### Page text

Critic’s Notebook: Saying Goodbye to ‘Insecure’ and Its True Love Story

The series finale of Insecure, which airs Sunday on HBO, will conclude one of television’s most charming, frustrating and at times disappointing love stories. I’m, of course, talking about the relationship between Issa Dee and Molly Carter, whose feuds and reconciliations, side-eyes and giggles anchored Issa Rae’s masterful show about contemporary Black adulthood.

When Insecure premiered in October 2016, America was inching toward electing an authoritarian president and coming down from the euphoria of a Black man’s ascension to the land’s highest office. “Black Girl Magic,” a hashtag coined by CaShawn Thompson, had blossomed into a movement, but television shows focused on Black women were still few and far between. Insecure, inspired by Rae’s phenomenal web series The Misadventures of Awkward Black Girl, felt like a welcome escape and a breath of fresh air.

### Given data
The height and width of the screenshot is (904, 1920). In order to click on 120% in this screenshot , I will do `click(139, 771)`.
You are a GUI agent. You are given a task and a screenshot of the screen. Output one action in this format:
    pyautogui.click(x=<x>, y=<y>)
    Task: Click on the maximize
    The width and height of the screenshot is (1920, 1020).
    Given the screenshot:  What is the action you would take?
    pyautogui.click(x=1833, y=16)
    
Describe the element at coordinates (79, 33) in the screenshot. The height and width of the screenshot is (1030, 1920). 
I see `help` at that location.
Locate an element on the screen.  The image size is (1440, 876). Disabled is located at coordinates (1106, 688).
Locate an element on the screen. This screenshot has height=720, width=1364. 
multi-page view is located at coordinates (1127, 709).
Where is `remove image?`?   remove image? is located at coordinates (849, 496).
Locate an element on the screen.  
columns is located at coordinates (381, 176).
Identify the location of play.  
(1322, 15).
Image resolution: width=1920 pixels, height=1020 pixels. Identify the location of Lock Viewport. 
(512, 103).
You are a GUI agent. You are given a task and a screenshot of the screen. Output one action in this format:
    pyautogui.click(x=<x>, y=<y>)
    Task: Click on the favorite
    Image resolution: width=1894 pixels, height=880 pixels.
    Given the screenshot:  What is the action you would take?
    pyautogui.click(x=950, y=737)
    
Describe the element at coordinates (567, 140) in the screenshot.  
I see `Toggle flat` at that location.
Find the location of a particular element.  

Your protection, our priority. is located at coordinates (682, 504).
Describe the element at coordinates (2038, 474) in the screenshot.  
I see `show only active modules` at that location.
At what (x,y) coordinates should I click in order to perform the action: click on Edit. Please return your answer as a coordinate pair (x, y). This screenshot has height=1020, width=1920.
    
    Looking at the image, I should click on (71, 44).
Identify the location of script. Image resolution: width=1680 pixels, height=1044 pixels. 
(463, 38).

### Parts of the exercise
A: Reproduce the rows word for word, from the line containing "Locate an element on the screen. This" through the last row, with both ends included.
B: Continue the piece about the Insecure series finale from where it stops.
The rows have no connection to the text about the series finale of Insecure.

### Answers to each task
A:
Locate an element on the screen. This screenshot has height=720, width=1364. 
multi-page view is located at coordinates (1127, 709).
Where is `remove image?`?   remove image? is located at coordinates (849, 496).
Locate an element on the screen.  
columns is located at coordinates (381, 176).
Identify the location of play.  
(1322, 15).
Image resolution: width=1920 pixels, height=1020 pixels. Identify the location of Lock Viewport. 
(512, 103).
You are a GUI agent. You are given a task and a screenshot of the screen. Output one action in this format:
    pyautogui.click(x=<x>, y=<y>)
    Task: Click on the favorite
    Image resolution: width=1894 pixels, height=880 pixels.
    Given the screenshot:  What is the action you would take?
    pyautogui.click(x=950, y=737)
    
Describe the element at coordinates (567, 140) in the screenshot.  
I see `Toggle flat` at that location.
Find the location of a particular element.  

Your protection, our priority. is located at coordinates (682, 504).
Describe the element at coordinates (2038, 474) in the screenshot.  
I see `show only active modules` at that location.
At what (x,y) coordinates should I click in order to perform the action: click on Edit. Please return your answer as a coordinate pair (x, y). This screenshot has height=1020, width=1920.
    
    Looking at the image, I should click on (71, 44).
Identify the location of script. Image resolution: width=1680 pixels, height=1044 pixels. 
(463, 38).

B:
The show wasn’t radical — as Doreen St. Félix astutely notes in a recent review, Insecure is indebted to Black sitcoms like Girlfriends — but it was exciting. Over the last five years, Rae, along with director Melina Matsoukas, showrunner Prentice Penny and cinematographer Ava Berkofsky, has constructed an inviting world textured by a chic visual style and an expert use of Los Angeles locales. Digestible plotlines, topical witticisms and Issa and Molly’s string of sexy romances were enough to guarantee Insecure’s prominence within a certain Black cultural milieu.

But it was the relationship between Issa (played by Rae), a nonprofit employee who felt trapped by her job and relationship, and Molly (Yvonne Orji), an ambitious and self-sabotaging corporate lawyer, that kept me tuning in week after week. Their friendship possessed an easy energy and warm familiarity. They randomly called each other to gossip and vent, honored rituals in the form of date nights and spoke their own language (“Malibu” was a word they frequently invoked when they wanted to confess a blunt, potentially painful truth). In a culture starved of considered portraits of Black friendship, Issa and Molly’s platonic love story offered a nonjudgmental map of two people trying (and sometimes failing) to see and be seen by each other.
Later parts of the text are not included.